Pivot points are those times during the course of litigation where the parties learn something important about where they stand in the case, or face difficult issues without being able to confidently project how those issues will shake out.  At pivot points, an attorney and his or her client can and should take the opportunity to step back and honestly assess the litigation, its purpose, its overhead expense, and its potential for being resolved agreeably short of trial.  In cases tried to verdict, only one side can win.  At least one party to the case will be extremely disappointed with, and possibly, utterly devasted financially, or emotionally, or both by the verdict. Granted, there are times civil litigation simply must proceed to a trial verdict.  I am not suggesting all litigated matters should settle.  But the high percentage of cases settling in this day and age reflects the reality that ultimately there is considerable value, if the case is kept in proper perspective, in gaining the certainty of result, capping of overhead expense, and active participation in resolving the dispute that comes with a negotiated settlement.

In most civil litigation, pivot points to consider and discuss with the client, opposing counsel, and the even the court include the following:

  • Pleadings received
  • Bill of Particulars and paper discovery
  • Medical records and reports
  • EBT’s
  • PTC’s
  • Jury selection
  • Trial

Why wait until the eve of trial to take the opportunity to resolve the case?  It is this author’s belief that at each pivot point in the case, opportunities for resolving the case short of trial should be examined and discussed with your client.  This is because, to a great extent, the scenery never changes as the litigation steamrolls on.  The facts of the case are what they are.  Since the facts never change, the information you receive and consider during the discovery phase, including via the pleadings, bills of particulars, other paper discovery, medical records in a personal injury action, and deposition testimony generally provides virtually all the information you’ll ever get in the case, unless it is a case that will likely turn on the expert opinions or your side’s expert and the other side’s expert, or on unusual evidentiary issues.  As such, because you learn as the discovery phase of civil litigation progresses all that you will ever know, and since it is the same for the other side as well, why wait in many cases to litigate the case to verdict?

Over the past few decades, avenues for alternative dispute resolution (“ADR”) have been more widely developed and utilized by litigators and the courts to resolve civil cases short of trying cases to verdict.
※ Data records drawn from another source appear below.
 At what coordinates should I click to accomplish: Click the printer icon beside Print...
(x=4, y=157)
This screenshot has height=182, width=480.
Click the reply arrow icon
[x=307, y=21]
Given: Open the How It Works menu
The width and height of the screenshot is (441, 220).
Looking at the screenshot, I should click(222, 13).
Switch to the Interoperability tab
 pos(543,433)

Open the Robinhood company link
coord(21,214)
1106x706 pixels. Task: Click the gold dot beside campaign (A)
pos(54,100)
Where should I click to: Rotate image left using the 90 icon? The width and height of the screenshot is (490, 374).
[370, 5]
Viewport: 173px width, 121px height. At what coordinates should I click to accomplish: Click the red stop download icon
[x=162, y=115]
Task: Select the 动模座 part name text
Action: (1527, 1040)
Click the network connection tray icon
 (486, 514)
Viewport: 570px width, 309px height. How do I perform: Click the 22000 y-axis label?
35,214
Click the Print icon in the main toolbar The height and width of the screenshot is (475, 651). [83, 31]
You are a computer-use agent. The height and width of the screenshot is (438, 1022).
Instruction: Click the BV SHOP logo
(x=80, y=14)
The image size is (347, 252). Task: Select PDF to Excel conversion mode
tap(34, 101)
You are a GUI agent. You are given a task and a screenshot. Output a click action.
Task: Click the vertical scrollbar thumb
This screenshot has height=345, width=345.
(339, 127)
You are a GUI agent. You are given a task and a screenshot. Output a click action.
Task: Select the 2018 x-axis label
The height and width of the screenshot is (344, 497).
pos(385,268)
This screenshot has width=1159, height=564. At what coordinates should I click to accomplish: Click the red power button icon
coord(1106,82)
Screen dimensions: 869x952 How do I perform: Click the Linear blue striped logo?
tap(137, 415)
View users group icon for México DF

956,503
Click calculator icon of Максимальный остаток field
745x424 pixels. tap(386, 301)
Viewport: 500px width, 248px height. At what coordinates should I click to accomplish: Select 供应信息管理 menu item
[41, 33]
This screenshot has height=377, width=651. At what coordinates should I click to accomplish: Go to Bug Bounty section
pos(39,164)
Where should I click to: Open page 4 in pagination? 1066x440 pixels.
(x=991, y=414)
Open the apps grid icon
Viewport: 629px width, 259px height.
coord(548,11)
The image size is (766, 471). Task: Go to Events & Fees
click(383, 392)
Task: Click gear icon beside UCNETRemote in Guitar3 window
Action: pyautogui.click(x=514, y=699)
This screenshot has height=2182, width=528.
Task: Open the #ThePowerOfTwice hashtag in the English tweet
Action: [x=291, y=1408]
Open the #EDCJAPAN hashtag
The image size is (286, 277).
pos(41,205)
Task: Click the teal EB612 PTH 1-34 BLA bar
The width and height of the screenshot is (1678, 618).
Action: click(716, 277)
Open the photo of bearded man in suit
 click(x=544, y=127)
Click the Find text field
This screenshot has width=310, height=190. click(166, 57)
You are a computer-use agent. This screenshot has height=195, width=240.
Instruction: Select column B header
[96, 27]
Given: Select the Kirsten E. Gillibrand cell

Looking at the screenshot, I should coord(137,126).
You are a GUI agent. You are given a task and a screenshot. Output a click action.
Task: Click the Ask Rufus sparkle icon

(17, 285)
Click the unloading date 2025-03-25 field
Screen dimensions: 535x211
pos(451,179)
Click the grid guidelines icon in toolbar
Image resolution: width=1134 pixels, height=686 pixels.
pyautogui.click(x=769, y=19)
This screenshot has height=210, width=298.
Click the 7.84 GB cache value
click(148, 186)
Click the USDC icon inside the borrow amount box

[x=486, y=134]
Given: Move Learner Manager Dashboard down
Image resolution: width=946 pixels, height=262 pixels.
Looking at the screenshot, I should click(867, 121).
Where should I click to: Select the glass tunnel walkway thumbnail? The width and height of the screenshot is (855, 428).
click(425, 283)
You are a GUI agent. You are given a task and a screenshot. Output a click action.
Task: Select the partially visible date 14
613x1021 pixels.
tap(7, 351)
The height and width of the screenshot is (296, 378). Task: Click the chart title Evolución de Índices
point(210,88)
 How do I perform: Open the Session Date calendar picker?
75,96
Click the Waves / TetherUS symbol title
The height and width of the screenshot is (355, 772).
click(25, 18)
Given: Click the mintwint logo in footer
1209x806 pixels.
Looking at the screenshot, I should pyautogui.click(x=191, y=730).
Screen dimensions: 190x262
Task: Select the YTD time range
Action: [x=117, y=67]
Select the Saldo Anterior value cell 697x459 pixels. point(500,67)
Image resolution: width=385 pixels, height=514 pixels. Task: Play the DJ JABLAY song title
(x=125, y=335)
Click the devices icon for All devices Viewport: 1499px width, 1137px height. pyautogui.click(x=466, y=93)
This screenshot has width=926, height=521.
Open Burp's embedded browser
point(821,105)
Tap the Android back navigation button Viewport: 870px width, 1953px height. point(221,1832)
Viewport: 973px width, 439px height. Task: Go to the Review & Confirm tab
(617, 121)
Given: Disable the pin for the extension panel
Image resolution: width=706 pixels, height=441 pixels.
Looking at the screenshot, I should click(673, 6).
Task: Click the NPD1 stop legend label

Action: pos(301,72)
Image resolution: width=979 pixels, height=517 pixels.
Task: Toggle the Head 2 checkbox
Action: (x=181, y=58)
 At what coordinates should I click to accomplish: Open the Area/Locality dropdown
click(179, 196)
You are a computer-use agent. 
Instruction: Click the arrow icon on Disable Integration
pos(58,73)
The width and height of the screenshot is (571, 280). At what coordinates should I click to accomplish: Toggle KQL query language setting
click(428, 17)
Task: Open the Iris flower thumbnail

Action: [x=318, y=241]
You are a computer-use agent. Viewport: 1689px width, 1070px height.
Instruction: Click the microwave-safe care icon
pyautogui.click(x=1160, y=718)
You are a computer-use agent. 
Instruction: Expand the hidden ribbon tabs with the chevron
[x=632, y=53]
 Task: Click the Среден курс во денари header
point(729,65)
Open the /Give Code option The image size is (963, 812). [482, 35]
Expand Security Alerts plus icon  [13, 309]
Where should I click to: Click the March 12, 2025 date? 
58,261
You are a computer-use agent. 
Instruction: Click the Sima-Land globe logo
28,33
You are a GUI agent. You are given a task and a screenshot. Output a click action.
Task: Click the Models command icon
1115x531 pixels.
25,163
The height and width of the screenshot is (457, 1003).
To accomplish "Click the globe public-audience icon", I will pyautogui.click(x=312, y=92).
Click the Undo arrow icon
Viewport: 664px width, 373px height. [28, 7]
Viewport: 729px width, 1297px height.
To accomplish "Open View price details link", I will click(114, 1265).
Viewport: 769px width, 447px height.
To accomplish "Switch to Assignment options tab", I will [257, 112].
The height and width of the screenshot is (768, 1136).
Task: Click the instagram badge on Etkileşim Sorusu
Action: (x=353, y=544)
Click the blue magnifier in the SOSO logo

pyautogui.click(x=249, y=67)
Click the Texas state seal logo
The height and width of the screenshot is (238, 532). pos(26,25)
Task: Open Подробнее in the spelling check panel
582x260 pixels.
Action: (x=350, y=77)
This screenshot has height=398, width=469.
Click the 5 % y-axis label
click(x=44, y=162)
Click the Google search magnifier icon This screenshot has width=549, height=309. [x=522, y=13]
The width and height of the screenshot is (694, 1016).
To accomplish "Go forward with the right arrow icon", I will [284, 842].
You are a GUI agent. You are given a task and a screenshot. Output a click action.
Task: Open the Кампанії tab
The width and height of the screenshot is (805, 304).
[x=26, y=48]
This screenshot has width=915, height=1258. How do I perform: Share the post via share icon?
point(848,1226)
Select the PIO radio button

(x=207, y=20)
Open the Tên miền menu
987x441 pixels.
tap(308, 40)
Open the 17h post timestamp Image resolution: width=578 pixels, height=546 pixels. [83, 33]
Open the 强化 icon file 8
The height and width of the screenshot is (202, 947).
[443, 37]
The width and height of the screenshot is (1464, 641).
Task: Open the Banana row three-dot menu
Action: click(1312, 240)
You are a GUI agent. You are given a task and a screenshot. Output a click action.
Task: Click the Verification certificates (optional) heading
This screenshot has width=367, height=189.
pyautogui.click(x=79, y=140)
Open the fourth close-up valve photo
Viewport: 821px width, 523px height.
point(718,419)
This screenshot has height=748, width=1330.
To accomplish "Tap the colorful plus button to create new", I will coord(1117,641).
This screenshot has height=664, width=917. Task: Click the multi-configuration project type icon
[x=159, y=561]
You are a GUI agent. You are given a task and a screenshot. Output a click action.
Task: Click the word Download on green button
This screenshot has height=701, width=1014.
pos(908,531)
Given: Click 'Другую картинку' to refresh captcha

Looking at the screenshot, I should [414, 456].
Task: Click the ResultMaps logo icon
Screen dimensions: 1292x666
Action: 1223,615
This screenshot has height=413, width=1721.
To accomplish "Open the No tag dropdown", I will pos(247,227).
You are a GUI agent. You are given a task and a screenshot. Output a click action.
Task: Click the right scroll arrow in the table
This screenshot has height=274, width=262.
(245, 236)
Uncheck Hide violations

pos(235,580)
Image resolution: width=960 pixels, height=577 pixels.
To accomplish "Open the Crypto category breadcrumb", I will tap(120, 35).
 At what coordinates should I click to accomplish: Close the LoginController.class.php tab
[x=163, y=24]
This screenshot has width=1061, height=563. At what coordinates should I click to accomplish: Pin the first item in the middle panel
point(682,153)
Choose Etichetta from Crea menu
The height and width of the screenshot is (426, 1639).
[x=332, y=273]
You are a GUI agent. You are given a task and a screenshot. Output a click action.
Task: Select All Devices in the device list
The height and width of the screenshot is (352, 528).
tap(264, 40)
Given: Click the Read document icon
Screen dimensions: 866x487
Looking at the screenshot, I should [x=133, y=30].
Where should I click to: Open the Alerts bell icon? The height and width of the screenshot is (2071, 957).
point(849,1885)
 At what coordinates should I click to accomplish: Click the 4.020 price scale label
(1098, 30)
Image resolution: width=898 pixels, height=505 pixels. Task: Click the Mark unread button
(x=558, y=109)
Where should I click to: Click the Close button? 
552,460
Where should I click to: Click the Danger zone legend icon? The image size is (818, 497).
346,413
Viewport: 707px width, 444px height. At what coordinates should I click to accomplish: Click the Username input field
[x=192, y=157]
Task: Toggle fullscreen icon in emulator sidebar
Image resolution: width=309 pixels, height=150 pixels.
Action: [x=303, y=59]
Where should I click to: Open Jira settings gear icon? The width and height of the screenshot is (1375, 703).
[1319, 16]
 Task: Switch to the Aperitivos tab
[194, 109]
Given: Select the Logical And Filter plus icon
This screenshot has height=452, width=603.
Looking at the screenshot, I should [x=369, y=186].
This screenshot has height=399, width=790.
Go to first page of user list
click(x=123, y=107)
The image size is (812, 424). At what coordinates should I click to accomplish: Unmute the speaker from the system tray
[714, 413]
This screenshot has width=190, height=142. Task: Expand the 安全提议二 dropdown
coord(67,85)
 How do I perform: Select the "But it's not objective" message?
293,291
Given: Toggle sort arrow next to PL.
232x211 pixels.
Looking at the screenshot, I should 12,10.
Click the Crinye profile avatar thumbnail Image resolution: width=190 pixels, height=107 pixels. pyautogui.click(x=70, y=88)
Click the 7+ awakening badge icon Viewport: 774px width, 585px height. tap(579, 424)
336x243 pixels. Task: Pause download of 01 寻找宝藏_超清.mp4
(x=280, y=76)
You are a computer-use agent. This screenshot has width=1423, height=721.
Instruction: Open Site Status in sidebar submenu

ADR – Help by Third Parties is Available

With ADR, there are meditative processes to utilize in trying to settle a case, and there are adjudicative processes other than trials available as well.  While recapping in detail each process is beyond the scope of this article, an attorney may discuss and consider with his/her client trying one or more of the following pre-trial ADR processes:

Meditative Processes

  • Facilitative Mediation
  • Evaluative Mediation
  • Mini-Trial
  • Non-Binding Arbitration
  • Neutral Expert Fact-Finding
     

Adjudicative Processes

  • Arbitration
  • Court Appointed Services and ADR Options
     

Put Valuable Perspective to Work for Your Client’s Benefit

Corporate attorneys reading this article would be wise to offer to their clients the perspective a trial lawyer may bring to pre-trial issues.  Advice about risk management issues and liability insurance coverage is sharpened by the experience of litigating something that went wrong, or wasn’t covered by insurance in the way originally envisioned.  An important takeaway for civil litigators from this article is the value their perspective provides at all stages of litigation.  It is important to help your client develop realistic expectations early on about the case to be litigated.  Your perspective can be invaluable in counseling your client as to the ultimate question of whether this particular case should be tried to verdict, or, resolved in some other fashion.